## Aim of the task
Present the count of lines in the entries below that hold "agent", and present nothing else.

[Saved entries]
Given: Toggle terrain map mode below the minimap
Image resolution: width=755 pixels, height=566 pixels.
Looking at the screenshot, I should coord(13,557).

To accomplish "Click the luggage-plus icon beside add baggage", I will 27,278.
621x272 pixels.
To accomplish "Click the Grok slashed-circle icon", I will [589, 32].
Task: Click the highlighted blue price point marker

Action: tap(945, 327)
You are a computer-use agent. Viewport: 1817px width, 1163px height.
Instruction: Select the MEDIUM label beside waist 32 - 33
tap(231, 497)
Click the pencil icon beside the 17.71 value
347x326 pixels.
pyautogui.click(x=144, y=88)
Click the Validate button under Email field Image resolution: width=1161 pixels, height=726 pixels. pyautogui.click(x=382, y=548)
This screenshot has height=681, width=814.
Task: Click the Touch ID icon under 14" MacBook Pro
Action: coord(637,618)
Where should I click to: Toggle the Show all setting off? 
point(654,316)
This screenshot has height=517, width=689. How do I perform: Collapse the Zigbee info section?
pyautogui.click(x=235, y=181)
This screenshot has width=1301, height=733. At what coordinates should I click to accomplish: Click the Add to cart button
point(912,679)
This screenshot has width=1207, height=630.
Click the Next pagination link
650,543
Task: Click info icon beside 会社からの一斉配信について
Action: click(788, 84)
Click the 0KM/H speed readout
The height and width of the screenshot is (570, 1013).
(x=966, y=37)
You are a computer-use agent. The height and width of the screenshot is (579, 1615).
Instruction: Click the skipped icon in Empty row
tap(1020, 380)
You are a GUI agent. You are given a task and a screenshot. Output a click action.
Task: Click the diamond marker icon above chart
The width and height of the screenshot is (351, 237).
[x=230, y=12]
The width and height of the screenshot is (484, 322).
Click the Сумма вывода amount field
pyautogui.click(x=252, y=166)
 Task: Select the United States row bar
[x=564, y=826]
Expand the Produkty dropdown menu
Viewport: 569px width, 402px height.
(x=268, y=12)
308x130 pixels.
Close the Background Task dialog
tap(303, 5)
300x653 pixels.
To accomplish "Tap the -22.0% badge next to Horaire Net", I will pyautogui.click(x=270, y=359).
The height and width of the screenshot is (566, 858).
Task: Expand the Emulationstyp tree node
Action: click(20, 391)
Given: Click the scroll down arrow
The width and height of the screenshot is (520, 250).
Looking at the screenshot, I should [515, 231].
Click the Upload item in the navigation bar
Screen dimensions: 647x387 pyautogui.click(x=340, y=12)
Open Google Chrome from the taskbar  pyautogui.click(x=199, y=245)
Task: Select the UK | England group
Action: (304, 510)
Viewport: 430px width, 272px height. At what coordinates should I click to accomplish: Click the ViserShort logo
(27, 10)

## Worked solution
3